Source code in app/memtable/active.py
def items(self) -> Iterator[tuple[Key, SeqNum, int, Value]]:
    """Yield ``(key, seq, timestamp_ms, value)`` in sorted key order."""
    return iter(self._skiplist)

delete(key, seq, timestamp_ms)

Logically delete key. Returns whether the key existed.

Source code in app/memtable/active.py
def delete(self, key: Key, seq: SeqNum, timestamp_ms: int) -> bool:
    """Logically delete *key*. Returns whether the key existed."""
    try:
        result = self._skiplist.delete(key, seq, timestamp_ms)
    except Exception as exc:
        logger.error(
            "ActiveMemTable delete failed",
            table_id=self.table_id,
            key=key,
            seq=seq,
            error=str(exc),
        )
        raise
    self._entry_count += 1  # tombstone is an entry
    if self._seq_first == 0:
        self._seq_first = seq
    self._seq_last = seq
    return result

freeze()

Return a sorted snapshot of all visible entries.

The snapshot_id is assigned by the caller (MemTableManager), not by this method.

Raises :class:SnapshotEmptyError if the table has no entries.

Source code in app/memtable/active.py
def freeze(self) -> list[tuple[Key, SeqNum, int, Value]]:
    """Return a sorted snapshot of all visible entries.

    The snapshot_id is assigned by the caller (MemTableManager),
    not by this method.

    Raises :class:`SnapshotEmptyError` if the table has no entries.
    """
    logger.info(
        "ActiveMemTable freeze start",
        table_id=self.table_id,
        size_bytes=self.size_bytes,
    )
    data = self._skiplist.snapshot()
    if not data:
        raise SnapshotEmptyError(
            f"Cannot freeze empty ActiveMemTable {self.table_id}"
        )
    logger.info(
        "ActiveMemTable freeze done",
        table_id=self.table_id,
        entry_count=len(data),
    )
    return data

ActiveMemTableMeta

ActiveMemTableMeta(table_id, size_bytes, entry_count, created_at, seq_first, seq_last) dataclass

Point-in-time metadata snapshot for an active memtable.

Attributes:

Name Type Description
table_id TableID

UUID hex identifying this memtable instance.

size_bytes int

Estimated data size in bytes (sum of key + value lengths).

entry_count int

Total number of put/delete operations applied.

created_at int

Creation timestamp in nanoseconds since epoch.

seq_first SeqNum

Sequence number of the first write to this table.

seq_last SeqNum

Sequence number of the most recent write.

ImmutableMemTable

ImmutableMemTable(snapshot_id, data)

Read-only, sorted snapshot of an :class:ActiveMemTable.

Supports O(1) point lookups via an internal _index dict and sorted iteration via items() for the flush path.

Create a frozen, read-only memtable snapshot.

After construction, the instance is sealed and any attribute assignment will raise ImmutableTableAccessError.

Parameters:

Name Type Description Default
snapshot_id SnapshotID

Unique identifier for this snapshot, typically the table_id of the ActiveMemTable that was frozen.

required
data list[tuple[Key, SeqNum, int, Value]]

Sorted list of (key, seq, timestamp_ms, value) tuples.
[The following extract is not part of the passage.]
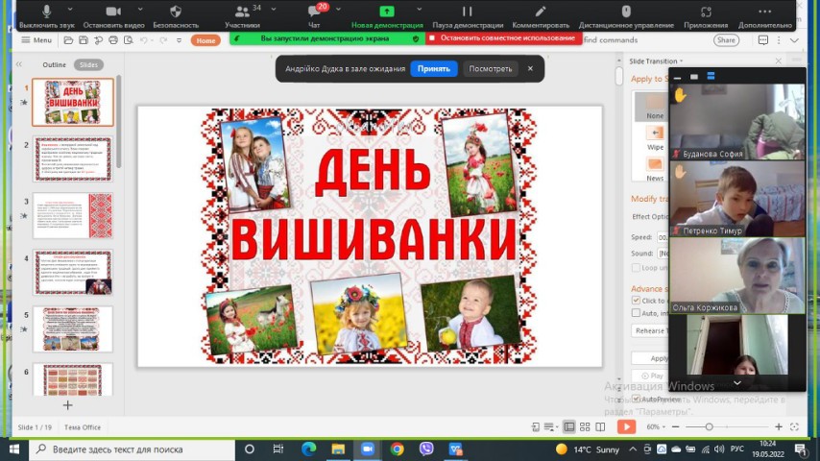
Task: Click the Viber icon in taskbar
Action: point(426,449)
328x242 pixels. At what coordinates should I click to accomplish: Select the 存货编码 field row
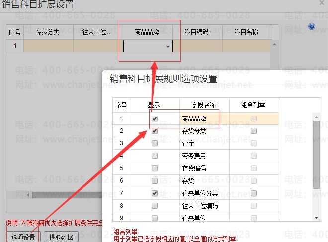point(193,168)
Must be in ascending key order.

required
Source code in app/memtable/immutable.py
def __init__(
    self,
    snapshot_id: SnapshotID,
    data: list[tuple[Key, SeqNum, int, Value]],
) -> None:
    """Create a frozen, read-only memtable snapshot.
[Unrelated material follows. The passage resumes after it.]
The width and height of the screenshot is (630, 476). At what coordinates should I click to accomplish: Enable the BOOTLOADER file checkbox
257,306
    After construction, the instance is sealed and any attribute
    assignment will raise ``ImmutableTableAccessError``.

    Args:
        snapshot_id: Unique identifier for this snapshot, typically the
            ``table_id`` of the ``ActiveMemTable`` that was frozen.
        data: Sorted list of ``(key, seq, timestamp_ms, value)`` tuples.
            Must be in ascending key order.
    """
    self.snapshot_id = snapshot_id
    self._data = data  # must be sorted by key ascending
    self._index: dict[Key, int] = {entry[0]: i for i, entry in enumerate(data)}
    self._frozen_at = time.time_ns()
    self._tombstone_count = sum(1 for _, _, _, v in data if v == TOMBSTONE)
    self._sealed = True  # must be last

    logger.info(
        "ImmutableMemTable created",
        snapshot_id=snapshot_id,
        entry_count=len(data),
        tombstones=self._tombstone_count,
    )

size_bytes property

Total key + value bytes in this snapshot.

seq_min property

Smallest sequence number in this snapshot.

seq_max property

Largest sequence number in this snapshot.

metadata property

Return a frozen metadata snapshot.

get(key)

O(1) point lookup. Returns (seq, value) or None.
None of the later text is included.